Il CEO del pastificio Felicetti, Presidente dell’Associazione dei pastai italiani e del mondo, ha sempre sostenuto che se il filetto arriva bruciato in tavola è colpa del cuoco, se arriva la pasta scotta è colpa del pastaio. “Tempo fa sembrava una cosa assurda chiamare grandi chef a interpretare la pasta: si tratta di un ingrediente apparentemente banale, nel senso che non lo prepara lo chef, non ha il momento creativo come la pasta fresca o la pasta ripiena – riferisce Riccardo Felicetti –. Il momento creativo in realtà arriva dopo. Lo chef sceglie il formato della pasta e aggiunge poi la parte creativa. Da 6/7 anni a questa parte credo ci sia stato un cambiamento radicale nella percezione della pasta sia dal nostro punto di vista, sia da chi la pasta la lavora tutti i giorni in cucina, anche nelle grandi cucine sia italiane che internazionali. Credo che i clienti siano passati dal pensare ‘perché devo andare in un ristorante come quello di Cracco a mangiare la pasta quando posso prepararla io tutti i giorni a casa’, a ‘vado al ristorante di Cracco a mangiare la pasta perché la sua inventiva e i suoi abbinamenti possono stimolarmi a emularlo a casa’. È un modo per avvicinare la grande cucina internazionale alla cucina domestica.
In Italia si producono più o meno 3,5/4 milioni di tonnellate di pasta, dipende dalle stagioni. Gli Stati Uniti producono 2 milioni di tonnellate, e poi via, via ci sono altre nazioni come la Spagna, come la Turchia… la più esotica forse è il Kazakistan. Si produce tanta pasta anche in Giappone, ci sono più di 26 nazioni produttrici di pasta all’interno di I.P.O. International Pasta Organisation”.

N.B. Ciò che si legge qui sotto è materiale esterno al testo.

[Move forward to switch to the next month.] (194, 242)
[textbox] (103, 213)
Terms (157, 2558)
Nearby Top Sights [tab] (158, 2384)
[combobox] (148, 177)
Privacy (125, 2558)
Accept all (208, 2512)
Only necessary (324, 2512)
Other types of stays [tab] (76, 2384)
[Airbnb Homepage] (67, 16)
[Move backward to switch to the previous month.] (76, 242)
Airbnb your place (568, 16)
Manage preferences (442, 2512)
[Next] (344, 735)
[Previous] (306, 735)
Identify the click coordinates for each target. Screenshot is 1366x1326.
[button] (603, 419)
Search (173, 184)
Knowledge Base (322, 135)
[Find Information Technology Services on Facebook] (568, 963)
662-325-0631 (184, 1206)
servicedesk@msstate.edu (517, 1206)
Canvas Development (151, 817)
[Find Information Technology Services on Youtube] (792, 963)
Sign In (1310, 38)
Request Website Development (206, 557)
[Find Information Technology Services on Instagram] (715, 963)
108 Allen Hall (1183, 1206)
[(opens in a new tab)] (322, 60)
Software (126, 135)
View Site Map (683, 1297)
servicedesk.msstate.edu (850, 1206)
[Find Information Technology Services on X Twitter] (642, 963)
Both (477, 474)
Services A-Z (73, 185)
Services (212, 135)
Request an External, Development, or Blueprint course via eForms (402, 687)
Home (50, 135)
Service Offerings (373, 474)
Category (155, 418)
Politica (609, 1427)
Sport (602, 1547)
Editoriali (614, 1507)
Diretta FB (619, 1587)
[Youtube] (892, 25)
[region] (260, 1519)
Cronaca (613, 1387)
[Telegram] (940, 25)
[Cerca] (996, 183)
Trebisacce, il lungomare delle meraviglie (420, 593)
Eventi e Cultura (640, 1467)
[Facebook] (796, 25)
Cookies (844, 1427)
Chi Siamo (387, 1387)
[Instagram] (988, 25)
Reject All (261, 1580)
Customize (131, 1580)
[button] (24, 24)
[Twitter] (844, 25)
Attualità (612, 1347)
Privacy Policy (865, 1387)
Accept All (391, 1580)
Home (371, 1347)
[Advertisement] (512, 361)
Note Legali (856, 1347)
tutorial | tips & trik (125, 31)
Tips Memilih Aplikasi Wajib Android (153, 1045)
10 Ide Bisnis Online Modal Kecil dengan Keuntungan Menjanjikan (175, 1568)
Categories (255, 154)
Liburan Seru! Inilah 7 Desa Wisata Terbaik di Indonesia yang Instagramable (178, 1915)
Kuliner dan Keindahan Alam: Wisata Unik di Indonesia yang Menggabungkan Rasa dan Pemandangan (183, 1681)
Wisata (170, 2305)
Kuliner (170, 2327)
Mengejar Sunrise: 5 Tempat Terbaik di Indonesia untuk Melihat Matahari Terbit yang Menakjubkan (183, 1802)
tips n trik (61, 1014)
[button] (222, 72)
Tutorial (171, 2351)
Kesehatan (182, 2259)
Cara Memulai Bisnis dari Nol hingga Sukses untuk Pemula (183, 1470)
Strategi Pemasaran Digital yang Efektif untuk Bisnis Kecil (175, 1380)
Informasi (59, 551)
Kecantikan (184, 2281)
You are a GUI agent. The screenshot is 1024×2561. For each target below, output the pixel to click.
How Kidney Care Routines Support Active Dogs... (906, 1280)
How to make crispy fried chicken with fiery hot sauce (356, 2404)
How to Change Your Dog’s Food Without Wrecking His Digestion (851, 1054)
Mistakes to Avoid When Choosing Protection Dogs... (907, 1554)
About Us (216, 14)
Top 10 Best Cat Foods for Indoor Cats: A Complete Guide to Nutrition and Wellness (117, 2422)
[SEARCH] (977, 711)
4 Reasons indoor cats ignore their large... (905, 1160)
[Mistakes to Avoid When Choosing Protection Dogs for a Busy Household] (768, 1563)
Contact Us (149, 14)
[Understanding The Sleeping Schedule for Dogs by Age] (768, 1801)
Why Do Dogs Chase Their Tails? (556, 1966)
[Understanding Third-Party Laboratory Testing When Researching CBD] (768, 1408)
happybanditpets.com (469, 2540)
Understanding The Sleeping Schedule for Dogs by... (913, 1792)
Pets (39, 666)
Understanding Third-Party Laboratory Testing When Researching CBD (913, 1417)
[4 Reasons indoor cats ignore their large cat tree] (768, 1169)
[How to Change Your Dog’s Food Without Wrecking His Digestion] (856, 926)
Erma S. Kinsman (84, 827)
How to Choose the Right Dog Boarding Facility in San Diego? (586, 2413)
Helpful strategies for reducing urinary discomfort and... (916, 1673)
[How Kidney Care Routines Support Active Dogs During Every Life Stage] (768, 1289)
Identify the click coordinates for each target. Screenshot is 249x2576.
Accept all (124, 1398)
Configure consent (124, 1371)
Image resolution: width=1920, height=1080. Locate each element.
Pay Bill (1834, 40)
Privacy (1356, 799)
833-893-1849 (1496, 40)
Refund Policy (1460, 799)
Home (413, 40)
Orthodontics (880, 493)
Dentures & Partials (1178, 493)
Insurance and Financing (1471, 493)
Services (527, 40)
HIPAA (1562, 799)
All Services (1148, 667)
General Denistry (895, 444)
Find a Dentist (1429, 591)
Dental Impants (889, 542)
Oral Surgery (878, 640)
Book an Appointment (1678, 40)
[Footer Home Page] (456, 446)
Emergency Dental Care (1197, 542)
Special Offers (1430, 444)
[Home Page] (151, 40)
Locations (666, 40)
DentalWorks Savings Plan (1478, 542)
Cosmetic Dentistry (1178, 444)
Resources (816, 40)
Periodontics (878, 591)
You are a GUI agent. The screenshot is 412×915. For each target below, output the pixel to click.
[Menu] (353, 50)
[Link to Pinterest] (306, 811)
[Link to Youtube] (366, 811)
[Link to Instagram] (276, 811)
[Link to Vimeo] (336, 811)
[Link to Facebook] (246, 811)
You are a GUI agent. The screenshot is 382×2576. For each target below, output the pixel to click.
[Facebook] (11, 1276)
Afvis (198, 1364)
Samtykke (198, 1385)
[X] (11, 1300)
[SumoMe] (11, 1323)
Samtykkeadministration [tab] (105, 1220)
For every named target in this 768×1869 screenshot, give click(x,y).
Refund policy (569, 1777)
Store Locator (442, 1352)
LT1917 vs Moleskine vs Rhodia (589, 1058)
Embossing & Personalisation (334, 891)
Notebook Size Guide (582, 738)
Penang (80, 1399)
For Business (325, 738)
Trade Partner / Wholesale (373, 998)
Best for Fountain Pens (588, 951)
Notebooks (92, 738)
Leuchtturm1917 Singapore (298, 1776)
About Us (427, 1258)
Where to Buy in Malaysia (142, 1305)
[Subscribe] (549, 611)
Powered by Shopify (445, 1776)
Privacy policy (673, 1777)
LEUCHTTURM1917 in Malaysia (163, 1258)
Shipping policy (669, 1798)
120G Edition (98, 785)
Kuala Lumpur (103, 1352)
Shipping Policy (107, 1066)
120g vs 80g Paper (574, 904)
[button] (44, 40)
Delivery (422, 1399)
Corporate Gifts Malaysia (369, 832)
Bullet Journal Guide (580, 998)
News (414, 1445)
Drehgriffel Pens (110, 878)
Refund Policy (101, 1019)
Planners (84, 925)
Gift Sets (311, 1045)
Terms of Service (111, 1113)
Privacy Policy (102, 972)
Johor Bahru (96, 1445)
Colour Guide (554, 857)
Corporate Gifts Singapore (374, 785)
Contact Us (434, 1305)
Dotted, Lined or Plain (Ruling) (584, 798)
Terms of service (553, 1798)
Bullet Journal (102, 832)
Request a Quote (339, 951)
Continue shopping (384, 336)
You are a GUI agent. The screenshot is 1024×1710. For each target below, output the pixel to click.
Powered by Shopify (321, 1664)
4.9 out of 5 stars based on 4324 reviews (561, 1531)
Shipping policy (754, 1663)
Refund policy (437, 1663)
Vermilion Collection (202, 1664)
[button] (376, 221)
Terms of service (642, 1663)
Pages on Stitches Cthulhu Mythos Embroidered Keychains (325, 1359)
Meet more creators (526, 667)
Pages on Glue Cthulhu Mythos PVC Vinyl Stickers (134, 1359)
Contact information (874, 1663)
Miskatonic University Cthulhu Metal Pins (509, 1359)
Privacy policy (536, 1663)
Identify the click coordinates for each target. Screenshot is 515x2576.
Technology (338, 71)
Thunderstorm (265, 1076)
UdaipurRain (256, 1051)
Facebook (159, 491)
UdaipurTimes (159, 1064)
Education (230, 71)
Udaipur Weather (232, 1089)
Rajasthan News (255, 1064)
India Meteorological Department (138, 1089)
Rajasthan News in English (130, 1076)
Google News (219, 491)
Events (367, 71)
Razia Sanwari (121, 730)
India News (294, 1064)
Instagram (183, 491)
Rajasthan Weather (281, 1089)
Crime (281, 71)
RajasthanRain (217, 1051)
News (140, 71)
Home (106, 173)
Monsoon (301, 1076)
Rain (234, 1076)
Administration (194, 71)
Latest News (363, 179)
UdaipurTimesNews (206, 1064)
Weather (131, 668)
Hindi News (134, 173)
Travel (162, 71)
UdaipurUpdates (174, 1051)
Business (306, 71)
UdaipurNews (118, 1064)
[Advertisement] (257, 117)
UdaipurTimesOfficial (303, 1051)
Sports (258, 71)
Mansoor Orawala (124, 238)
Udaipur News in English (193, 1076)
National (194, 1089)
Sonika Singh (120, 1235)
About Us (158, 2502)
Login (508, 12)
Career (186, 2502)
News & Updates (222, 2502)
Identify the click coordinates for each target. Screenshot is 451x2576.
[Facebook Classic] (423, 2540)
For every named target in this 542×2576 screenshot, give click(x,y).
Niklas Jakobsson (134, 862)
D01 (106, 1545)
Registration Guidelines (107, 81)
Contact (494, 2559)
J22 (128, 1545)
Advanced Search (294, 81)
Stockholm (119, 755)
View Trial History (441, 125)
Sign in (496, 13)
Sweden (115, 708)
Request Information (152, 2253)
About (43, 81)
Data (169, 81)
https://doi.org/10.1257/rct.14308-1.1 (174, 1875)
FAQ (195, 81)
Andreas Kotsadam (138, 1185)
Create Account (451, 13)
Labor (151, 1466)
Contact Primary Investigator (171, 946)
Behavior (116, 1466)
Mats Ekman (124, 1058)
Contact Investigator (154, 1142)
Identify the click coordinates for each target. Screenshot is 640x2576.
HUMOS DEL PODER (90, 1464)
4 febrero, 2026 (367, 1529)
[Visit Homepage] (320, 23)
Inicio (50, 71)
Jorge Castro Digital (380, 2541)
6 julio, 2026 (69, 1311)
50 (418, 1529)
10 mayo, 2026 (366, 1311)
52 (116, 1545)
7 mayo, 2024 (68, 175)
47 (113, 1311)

Il pastificio Felicetti. La storia del Pastificio è la storia della famiglia Felicetti, che va avanti da più di cent’anni. In quattro generazioni il sogno di “nonno” Valentino si è realizzato e il suo piccolo laboratorio è oggi un’impresa conosciuta in tutto il mondo per la bontà e la qualità dei suoi prodotti.
Dal 1908, sempre nello stesso luogo, nel territorio straordinario delle Dolomiti, ci sono il lavoro e la passione della stessa famiglia, con valori che da allora restano immutati.
Il coraggio e la voglia di fare solo cose ben fatte, l’umiltà di imparare sempre, la fiducia che scaturisce dall’avere una visione e la capacità di condividerla, la saggezza di aprirsi a nuove sfide senza perdere di vista quello che il proprio cuore considera l’obiettivo più importante: creare qualità, senza mai accontentarsi. Sono questi i valori che ancora oggi, giorno dopo giorno, costruiscono il futuro dell’azienda.
Oggi il Pastificio Felicetti occupa una superficie di 5 mila mq e può contare su circa 60 dipendenti e quattro linee di produzione che lavorano a ciclo continuo – due per la pasta corta, una per gli spaghetti e una per le tagliatelle a nido. La produzione giornaliera è di 80 tonnellate, suddivise in un centinaio di formati nei differenti impasti: grano duro, all’uovo, biologico e biologico integrale.